Under the Free State Project, Libertarians from across the country are set to make a mecca to New Hampshire, settle there and take over its state and local politics.
New Hampshire’s state motto: Live Free or Die.
In an interview with Peter Robinson of the Hoover Institution and Milton Friedman, a Nobel Prize winner and libertarian economist, it was said that libertarianism is the desire to have “the maximum freedom for each individual to follow his own way, his own values as long as he doesn’t interfere with anybody else doing the same.”
For New Hampshirites, car insurance is optional, as are seatbelts and helmets for motorcyclists. State law prohibits the use of eminent domain for private use or private development, and no official permit is required to carry a firearm, either concealed or openly.

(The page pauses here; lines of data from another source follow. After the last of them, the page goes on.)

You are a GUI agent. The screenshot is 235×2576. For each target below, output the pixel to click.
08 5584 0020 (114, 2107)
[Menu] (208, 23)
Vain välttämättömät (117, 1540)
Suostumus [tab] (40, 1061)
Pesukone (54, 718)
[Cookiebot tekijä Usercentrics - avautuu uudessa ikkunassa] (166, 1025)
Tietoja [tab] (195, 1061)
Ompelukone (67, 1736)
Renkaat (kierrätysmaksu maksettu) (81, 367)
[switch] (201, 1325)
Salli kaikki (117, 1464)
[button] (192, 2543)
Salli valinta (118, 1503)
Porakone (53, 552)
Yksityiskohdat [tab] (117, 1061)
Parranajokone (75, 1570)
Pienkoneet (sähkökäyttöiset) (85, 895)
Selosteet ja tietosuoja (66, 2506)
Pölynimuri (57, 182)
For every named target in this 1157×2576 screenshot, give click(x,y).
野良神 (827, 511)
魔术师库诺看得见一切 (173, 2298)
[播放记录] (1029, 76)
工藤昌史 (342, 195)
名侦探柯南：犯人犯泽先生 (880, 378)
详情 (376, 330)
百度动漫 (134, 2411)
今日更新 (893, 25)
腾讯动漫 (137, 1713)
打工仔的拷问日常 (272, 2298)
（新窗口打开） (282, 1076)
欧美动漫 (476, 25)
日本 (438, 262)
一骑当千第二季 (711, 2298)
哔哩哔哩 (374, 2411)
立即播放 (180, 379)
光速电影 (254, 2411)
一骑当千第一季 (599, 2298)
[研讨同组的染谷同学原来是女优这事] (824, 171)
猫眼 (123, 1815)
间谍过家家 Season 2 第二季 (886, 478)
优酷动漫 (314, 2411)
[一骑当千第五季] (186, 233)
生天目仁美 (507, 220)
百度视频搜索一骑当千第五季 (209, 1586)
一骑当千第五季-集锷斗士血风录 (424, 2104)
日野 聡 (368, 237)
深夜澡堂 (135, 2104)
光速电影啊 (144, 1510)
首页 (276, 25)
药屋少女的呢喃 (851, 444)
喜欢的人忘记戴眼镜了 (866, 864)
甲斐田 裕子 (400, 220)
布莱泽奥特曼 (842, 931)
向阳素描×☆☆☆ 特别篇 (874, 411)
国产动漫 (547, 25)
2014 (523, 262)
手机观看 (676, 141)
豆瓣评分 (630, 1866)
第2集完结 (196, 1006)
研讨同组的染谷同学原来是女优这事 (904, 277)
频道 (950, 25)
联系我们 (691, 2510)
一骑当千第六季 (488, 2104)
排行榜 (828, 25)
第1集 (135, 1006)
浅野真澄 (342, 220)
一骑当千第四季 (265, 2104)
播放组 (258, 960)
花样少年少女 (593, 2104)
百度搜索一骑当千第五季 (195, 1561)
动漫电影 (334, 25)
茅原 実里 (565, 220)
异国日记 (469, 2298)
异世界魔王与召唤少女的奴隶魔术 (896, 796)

More to the point, New Hampshire is the tax haven Republicans have tried so hard to achieve elsewhere in the nation. The state only collects income tax on certain streams of investment income, which means most residents don’t have any state income tax liability, and it does not levy sales tax.
Grover Norquist, the leader of Americans for Tax Reform, drew the news media’s attention in 2012 over his no-new-taxes blood oath, which has been signed by nearly every congressional Republican. However, at the same time in 2012, candidates for the governorship in New Hampshire signed onto an equally anti-tax pledge almost without notice.
Gov. Maggie Hassan, D-N.H., said she would not enact an income tax or a sales tax over her tenure. That was the promise she made before she was elected over her Republican opponent.
Libertarians only represent 9 percent of the American population, but in a poll conducted by Pew Research Center, 70 percent of that 9 percent said they would vote for a Republican in 2012.
An appeal to libertarianism would also add more coherence to the philosophy of the Republican Party. Many Republicans like Rep. Paul Ryan of Wisconsin have cited F.A. Hayek, another Nobel Prize winner and libertarian economist, as an influence. Yet they completely discount an important part of Hayek’s most famous treatise “The Road to Serfdom.”
As Hayek continually iterates, the threat of socialism is not only that it limits free enterprise, but that individual liberty is sacrificed as well. Individual liberty cannot be separated from economic liberty. It is inconsistent to insist upon low taxes, compare banking regulations to tyranny and support restrictions on the freedoms of others.
Gallup polls show a majority of Americans support same-sex marriage and marijuana legalization.
The Republican Party continually finds itself with pietistic positions that a majority of the public does not share. But with the Libertarians on board, it does have an opportunity to tap into a portion of the American electorate that as William Weld, the former governor of Massachusetts said, “wants the government out of your pocketbook and your bedroom.”